Collaboration among specialists and the primary, or referring, physician is critical to effective diagnosis and treatment of a person with TSC. Centers like the Herscot Center, which specializes in treating people with TSC, facilitate such collaboration by providing all relevant specialists within one facility. There are now at least 15 TSC centers in the United States. To find a current list, please see the TS Alliance website. Those who do not have access to such a center may have to rely more heavily on their primary physician to put them in contact with the applicable specialists and to make arrangements for necessary tests.
The medical care team for someone with TSC may include some or most of the specialists listed in each page of the How TSC Affects the Body section of this site.
A collaborative approach to the medical care of someone with TSC is necessary given the many organ systems that may be affected.

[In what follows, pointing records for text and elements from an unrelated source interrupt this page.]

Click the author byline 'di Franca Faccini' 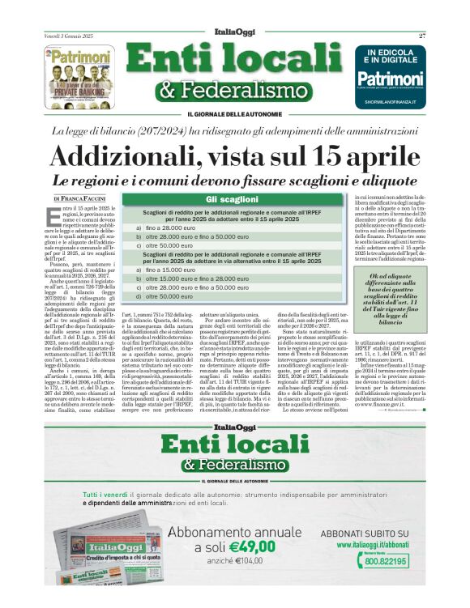(x=78, y=198)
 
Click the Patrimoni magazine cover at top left (x=79, y=71)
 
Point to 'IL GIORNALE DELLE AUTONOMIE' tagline (x=234, y=113)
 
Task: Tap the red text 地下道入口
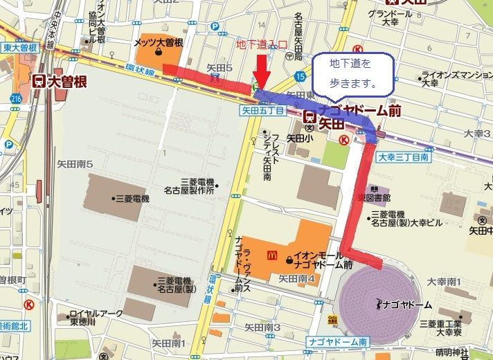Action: tap(261, 45)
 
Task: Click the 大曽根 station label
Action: tap(61, 81)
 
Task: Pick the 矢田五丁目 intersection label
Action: tap(262, 109)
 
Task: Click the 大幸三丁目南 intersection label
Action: tap(404, 158)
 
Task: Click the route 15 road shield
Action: tap(299, 75)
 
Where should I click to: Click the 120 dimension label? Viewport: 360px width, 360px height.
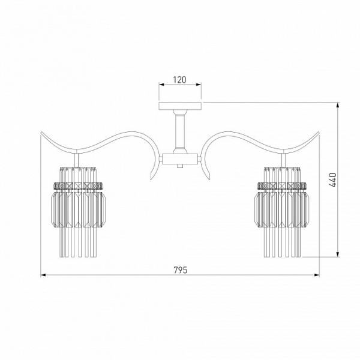point(179,80)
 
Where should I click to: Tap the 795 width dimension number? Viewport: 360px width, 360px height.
point(180,270)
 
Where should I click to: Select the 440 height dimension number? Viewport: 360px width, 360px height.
point(333,180)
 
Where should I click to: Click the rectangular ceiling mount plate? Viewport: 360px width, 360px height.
point(180,106)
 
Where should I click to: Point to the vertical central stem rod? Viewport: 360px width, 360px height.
point(180,131)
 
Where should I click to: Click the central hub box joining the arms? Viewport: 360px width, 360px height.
point(180,159)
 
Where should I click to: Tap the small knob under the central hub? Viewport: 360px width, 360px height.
point(180,166)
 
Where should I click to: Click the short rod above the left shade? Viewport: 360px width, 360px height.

Regular monitoring is also essential to identify problems that may arise over time. Most physicians recommend complete examinations every one to three years on average, but a coordinated treatment plan should be determined on an individual basis.
For a coordinated treatment plan to work most effectively, it is important that everyone collaborating in the care of an individual with TSC have access to up-to-date information. In addition to the records the physicians keep, it is recommended that individuals with TSC or their family members take responsibility for maintaining detailed documentation of medical care. This may include keeping copies of all test results, images, prescriptions, and any other documents pertaining to TSC. The TS Alliance publishes a journal that can be used to organize this information. The Tuberous Sclerosis Journal can be downloaded from the TS Alliance website.
When physicians suspect that an individual has TSC, they typically perform the following examinations:
- Echocardiogram and electrocardiogram (EKG/ECT) to detect cardiac rhabdomyomas
- Complete physical exam to identify skin abnormalities—typically includes an examination with a Wood's lamp to identify hypomelanotic macules
- Brain MRI, or CT scan to detect brain abnormalities, including cortical tubers, SENs, and SEGAs
- Renal ultrasound, MRI or CT scan to look for renal angiomyolipomas (AMLs) or cysts
- Ophthalmologic exam to look for retinal hamartomas
If a TSC diagnosis is confirmed the following additional testing is recommended:
- Neuropsychological or neurodevelopmental evaluation
- Assessment of family history
- Consultation with someone knowledgeable in the genetics of TSC, such as a genetic counselor or geneticist
Following diagnosis, a schedule for routine follow-up care should be established with the individual's physician or team of physicians. This schedule should include periodic monitoring of brain abnormalities throughout childhood and adolescence, kidney imaging, neurodevelopmental testing, and lung imaging in women beginning around the age of puberty.
Further testing such as mental health evaluations, and procedures such as embolization to slow or stop the growth of kidney tumors, or laser surgery to remove angiofibromas may be recommended by a physician to maintain quality of life and overall health.